# Cartoon Network HD problems



## Stewart Vernon (Jan 7, 2005)

Can't believe no one else posted, so I decided to ask.

Anyone ever hear what happened? OR if this is a Dish-only problem?

When I got up this morning, had a black screen for 176HD... Later in the afternoon Dish replaced with a "we know and are working on it" slate. Sometime this evening they switched to apparently a feed that is the SD Cartoon Network upconverted.

Yeah, I know Cartoon Network isn't in HD most of the time really anyway... but this looks a lot like last year when History/A&E and a couple of others blew up at the uplink center and they had to use upconverts of the SD channels for a few days.

Was wondering if the same thing happened with Cartoon Network... and if it was limited to Dish's uplink OR if this has effected Cartoon Network on other carriers.

(Note until I know for sure it effected outside of Dish, I'm posting it in the Dish forum. Will move it to the general TV forum if DirecTV or cable customers were also affected).


----------



## RAD (Aug 5, 2002)

Stewart Vernon said:


> Was wondering if the same thing happened with Cartoon Network... and if it was limited to Dish's uplink OR if this has effected Cartoon Network on other carriers.


Just checked channel 296 on DirecTV for CN -HD and it's showing King of the Hill just fine here.


----------



## reddice (Feb 18, 2003)

Stewart Vernon said:


> Yeah, I know Cartoon Network isn't in HD most of the time really anyway.

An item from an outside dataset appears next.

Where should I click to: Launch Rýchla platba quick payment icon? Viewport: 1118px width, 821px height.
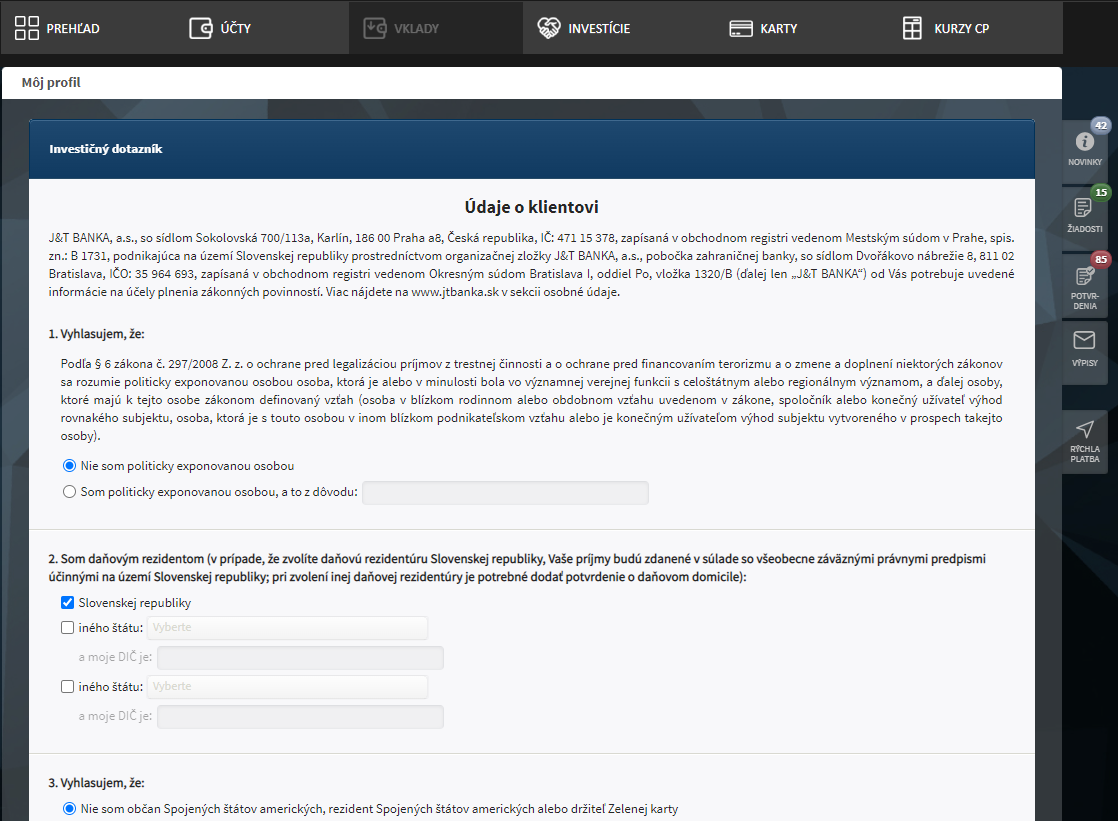tap(1084, 430)
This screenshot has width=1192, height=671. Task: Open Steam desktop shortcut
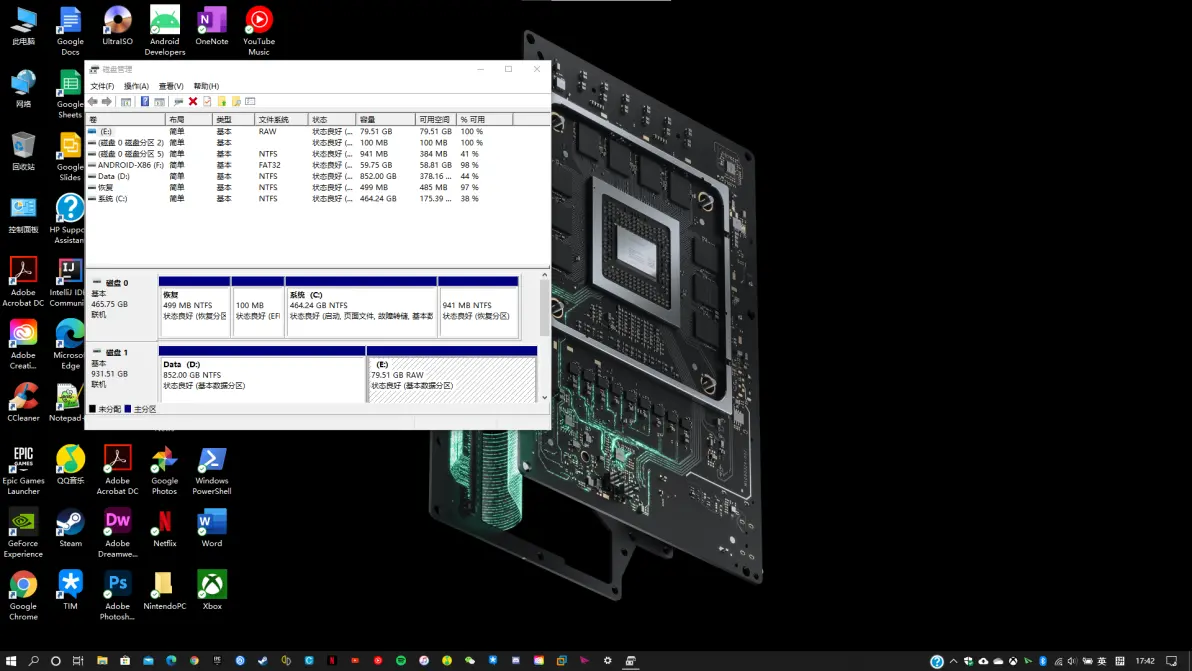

Cartoon Network is never in HD anymore. It use to be on Friday nights but now even that is upconverted SD stretch-o-vision crud. And they do have HD cartoons and shows they just don't show them in HD anymore. I just checked the channel now and it is still upconverted SD stretch-o-vision that looks terrible.


----------



## Stewart Vernon (Jan 7, 2005)

Maybe they fixed the problem I was seeing earlier then. Admittedly, they show very little HD (and I've seen nothing in HD since new eps of Star Wars Clone Wars ended)... but earlier today it looked like they really weren't even trying.


----------